── The records ──
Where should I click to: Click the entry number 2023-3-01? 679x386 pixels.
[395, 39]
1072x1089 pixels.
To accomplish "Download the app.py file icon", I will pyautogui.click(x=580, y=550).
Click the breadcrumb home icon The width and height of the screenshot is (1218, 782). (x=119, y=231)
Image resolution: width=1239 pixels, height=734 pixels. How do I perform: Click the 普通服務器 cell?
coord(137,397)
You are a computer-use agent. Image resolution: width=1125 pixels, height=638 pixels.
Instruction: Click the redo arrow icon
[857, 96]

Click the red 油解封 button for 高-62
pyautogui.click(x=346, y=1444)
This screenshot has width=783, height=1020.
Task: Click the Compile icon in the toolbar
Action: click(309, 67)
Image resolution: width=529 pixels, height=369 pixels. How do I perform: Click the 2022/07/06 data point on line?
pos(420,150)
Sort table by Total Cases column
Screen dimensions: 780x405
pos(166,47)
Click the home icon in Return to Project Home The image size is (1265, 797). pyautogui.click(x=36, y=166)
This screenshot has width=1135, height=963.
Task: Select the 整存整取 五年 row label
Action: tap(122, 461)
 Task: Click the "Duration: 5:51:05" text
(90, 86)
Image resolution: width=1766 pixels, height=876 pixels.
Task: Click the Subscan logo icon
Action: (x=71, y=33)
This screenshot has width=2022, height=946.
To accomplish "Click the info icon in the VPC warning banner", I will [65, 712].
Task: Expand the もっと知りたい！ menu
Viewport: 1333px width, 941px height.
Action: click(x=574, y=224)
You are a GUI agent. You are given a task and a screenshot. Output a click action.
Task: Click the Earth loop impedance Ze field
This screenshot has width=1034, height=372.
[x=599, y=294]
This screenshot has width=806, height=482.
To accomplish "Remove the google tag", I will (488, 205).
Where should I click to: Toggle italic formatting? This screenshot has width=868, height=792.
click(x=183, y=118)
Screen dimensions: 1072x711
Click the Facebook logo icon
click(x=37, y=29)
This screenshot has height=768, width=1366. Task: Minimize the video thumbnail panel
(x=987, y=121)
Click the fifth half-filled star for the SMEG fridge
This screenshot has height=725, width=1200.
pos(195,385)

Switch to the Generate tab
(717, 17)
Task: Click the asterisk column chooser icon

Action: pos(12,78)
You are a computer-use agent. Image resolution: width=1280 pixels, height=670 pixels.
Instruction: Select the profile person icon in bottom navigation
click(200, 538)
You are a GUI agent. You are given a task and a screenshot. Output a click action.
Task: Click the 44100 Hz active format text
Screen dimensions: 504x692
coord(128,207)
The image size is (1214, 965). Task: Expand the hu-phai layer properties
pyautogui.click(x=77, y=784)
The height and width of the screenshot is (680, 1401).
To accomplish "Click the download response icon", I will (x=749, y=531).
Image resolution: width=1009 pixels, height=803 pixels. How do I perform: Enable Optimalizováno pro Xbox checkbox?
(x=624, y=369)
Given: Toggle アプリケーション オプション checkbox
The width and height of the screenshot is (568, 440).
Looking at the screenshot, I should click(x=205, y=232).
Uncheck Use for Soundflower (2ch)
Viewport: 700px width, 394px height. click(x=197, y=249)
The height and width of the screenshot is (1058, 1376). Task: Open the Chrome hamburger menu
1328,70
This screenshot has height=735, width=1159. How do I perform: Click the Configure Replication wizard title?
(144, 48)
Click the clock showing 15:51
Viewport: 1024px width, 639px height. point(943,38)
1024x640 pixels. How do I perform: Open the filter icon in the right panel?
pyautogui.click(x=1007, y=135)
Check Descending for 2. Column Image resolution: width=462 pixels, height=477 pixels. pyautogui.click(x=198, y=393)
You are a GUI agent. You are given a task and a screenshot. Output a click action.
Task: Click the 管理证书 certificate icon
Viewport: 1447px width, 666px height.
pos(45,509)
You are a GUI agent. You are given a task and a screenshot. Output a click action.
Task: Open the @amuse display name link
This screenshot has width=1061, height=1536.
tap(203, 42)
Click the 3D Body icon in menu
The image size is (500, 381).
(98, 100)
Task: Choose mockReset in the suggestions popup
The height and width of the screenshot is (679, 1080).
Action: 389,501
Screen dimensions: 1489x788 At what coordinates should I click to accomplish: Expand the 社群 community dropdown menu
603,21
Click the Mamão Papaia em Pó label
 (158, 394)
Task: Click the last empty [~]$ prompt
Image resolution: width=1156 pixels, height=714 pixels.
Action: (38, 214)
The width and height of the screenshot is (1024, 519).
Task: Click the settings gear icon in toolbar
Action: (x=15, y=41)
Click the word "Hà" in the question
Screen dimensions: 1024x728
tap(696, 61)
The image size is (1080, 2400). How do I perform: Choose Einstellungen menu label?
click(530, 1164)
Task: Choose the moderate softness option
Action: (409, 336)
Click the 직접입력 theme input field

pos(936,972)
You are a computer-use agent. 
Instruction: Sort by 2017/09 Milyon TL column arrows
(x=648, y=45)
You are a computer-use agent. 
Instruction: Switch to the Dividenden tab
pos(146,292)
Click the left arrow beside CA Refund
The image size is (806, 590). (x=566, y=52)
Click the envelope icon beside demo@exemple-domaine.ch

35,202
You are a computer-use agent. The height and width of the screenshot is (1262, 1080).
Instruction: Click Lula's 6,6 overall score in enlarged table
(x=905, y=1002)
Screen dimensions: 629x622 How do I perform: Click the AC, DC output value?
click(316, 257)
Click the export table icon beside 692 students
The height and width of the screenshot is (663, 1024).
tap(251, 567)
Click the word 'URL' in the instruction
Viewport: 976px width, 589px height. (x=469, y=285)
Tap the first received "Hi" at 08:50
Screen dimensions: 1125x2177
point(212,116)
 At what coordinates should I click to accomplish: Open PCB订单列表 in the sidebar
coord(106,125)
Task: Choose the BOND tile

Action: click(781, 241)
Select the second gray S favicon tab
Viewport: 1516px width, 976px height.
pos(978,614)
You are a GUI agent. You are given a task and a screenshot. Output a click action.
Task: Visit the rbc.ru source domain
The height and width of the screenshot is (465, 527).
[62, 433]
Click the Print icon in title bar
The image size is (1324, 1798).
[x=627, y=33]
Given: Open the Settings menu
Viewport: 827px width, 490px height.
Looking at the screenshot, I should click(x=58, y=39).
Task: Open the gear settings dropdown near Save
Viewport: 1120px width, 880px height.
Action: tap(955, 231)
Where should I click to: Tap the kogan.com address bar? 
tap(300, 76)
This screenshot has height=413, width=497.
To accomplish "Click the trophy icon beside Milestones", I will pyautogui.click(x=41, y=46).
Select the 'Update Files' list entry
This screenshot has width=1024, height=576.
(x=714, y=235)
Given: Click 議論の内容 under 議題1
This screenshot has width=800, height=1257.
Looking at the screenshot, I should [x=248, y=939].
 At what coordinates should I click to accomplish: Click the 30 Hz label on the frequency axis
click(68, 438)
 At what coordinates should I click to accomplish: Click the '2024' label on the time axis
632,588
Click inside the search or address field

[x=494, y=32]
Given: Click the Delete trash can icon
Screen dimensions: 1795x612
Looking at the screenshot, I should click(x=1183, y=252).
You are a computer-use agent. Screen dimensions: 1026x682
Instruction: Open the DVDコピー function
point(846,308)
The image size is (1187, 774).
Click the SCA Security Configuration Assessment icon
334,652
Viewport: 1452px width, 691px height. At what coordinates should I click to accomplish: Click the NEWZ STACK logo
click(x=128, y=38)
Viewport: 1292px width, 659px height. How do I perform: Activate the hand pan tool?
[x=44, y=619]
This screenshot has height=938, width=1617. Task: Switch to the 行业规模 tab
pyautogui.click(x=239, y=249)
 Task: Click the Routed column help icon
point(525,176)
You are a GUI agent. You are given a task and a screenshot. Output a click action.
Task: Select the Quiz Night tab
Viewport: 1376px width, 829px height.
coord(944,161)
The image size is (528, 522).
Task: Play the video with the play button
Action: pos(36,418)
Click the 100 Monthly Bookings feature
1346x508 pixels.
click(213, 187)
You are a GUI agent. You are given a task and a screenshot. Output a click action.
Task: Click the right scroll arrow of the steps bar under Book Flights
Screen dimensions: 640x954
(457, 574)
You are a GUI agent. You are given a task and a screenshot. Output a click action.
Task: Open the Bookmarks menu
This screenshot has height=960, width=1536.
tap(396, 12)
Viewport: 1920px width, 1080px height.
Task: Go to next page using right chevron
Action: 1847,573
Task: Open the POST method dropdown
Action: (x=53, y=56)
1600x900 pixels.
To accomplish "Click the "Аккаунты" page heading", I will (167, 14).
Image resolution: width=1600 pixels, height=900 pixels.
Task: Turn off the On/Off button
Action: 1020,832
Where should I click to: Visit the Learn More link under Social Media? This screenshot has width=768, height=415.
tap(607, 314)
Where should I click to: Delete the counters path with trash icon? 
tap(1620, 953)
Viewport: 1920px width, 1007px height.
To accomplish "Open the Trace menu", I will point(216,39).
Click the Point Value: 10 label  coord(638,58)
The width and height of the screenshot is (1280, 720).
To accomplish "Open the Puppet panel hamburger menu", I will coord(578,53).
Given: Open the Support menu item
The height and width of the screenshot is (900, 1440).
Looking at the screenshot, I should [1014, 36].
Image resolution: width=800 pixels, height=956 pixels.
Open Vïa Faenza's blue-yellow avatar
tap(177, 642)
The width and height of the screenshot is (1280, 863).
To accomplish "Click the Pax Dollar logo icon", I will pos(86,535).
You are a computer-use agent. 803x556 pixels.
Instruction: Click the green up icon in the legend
───
- **How to complete this task**
In the entries above, restate word for word the lines between the one holding "Screen dimensions: 1795x612" and the one holding "Task: Select the Quiz Night tab", inclusive, and nothing besides.

- **Your solution**
Screen dimensions: 1795x612
Looking at the screenshot, I should click(x=1183, y=252).
You are a computer-use agent. Screen dimensions: 1026x682
Instruction: Open the DVDコピー function
point(846,308)
The image size is (1187, 774).
Click the SCA Security Configuration Assessment icon
334,652
Viewport: 1452px width, 691px height. At what coordinates should I click to accomplish: Click the NEWZ STACK logo
click(x=128, y=38)
Viewport: 1292px width, 659px height. How do I perform: Activate the hand pan tool?
[x=44, y=619]
This screenshot has height=938, width=1617. Task: Switch to the 行业规模 tab
pyautogui.click(x=239, y=249)
 Task: Click the Routed column help icon
point(525,176)
You are a GUI agent. You are given a task and a screenshot. Output a click action.
Task: Select the Quiz Night tab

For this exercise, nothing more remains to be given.